Читаем Когда с вами Бог. Воспоминания полностью

Мы с Лапом и Филибустером решили начать хлопоты о разрешении на отъезд. Для этого нужно было ходить за тридевять земель в одно из тех ужасных учреждений, где кроме грубости и грязи ничего не встречалось. Поскольку Лап был занят, то эта обязанность пала на меня. Иногда мне удавалось часть пути проехать на трамвае, если не приходилось висеть на подножке. Трамвай доходил только до конца Страстного бульвара, а дальше нужно было идти пешком. Каждый раз я проходила мимо какой-то тюрьмы с камерами на первом этаже и решетками вровень с пешеходами. В эти окна видны были мертвенные измученные лица арестантов, с жадностью смотревших на проходящих. Хотелось перейти улицу и сунуть им что-нибудь в форточку, но часовой зорко следил, чтобы рядом с тюрьмой никто не проходил.

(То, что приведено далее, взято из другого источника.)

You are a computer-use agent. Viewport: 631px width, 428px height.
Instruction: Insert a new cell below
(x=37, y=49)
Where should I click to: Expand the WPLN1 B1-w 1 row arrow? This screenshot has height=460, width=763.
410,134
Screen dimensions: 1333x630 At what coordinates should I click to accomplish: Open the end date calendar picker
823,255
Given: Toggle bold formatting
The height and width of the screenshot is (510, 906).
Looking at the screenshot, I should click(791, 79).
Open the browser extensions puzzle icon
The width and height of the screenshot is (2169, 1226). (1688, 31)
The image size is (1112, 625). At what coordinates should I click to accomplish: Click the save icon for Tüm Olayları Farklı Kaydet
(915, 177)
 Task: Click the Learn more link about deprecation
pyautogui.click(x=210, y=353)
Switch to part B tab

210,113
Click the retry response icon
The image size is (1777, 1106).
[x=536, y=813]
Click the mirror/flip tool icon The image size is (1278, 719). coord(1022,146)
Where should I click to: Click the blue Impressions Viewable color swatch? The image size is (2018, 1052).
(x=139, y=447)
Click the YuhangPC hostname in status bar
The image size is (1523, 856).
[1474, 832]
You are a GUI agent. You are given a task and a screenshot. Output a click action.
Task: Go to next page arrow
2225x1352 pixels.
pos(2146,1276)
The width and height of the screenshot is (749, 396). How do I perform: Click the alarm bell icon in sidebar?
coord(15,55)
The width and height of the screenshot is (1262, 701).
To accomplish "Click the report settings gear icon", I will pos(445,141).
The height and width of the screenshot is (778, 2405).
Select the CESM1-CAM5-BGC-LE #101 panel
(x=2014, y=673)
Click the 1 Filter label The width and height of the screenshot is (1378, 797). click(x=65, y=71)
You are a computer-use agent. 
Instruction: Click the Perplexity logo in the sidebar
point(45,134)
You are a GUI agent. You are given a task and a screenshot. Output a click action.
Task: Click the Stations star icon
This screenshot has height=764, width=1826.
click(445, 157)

Женщин в окнах видно не было. Конечно, все знали, что тюрьмы забиты до отказа, но всякий раз сердце ныло при виде этих несчастных.

По Сретенскому бульвару трамвай проходил мимо Екатерининской больницы, где когда-то в нашем детстве директором был профессор Новицкий, с лицом Сократа и с руками железными на ощупь, но такими в самом деле ласковыми и золотым сердцем. Он был другом моих родителей, и появление его было для меня всегда большой радостью. Мы с нашей гувернанткой, мисс Таид, которая позже вышла замуж за одного из ассистентов этой клиники, И. В. Алексеева, шили маленькие приданые новорожденным в чернорабочем отделении больницы. Miss Maud, которую мы почему-то называли Leek, читала нам в это время интересные английские книги.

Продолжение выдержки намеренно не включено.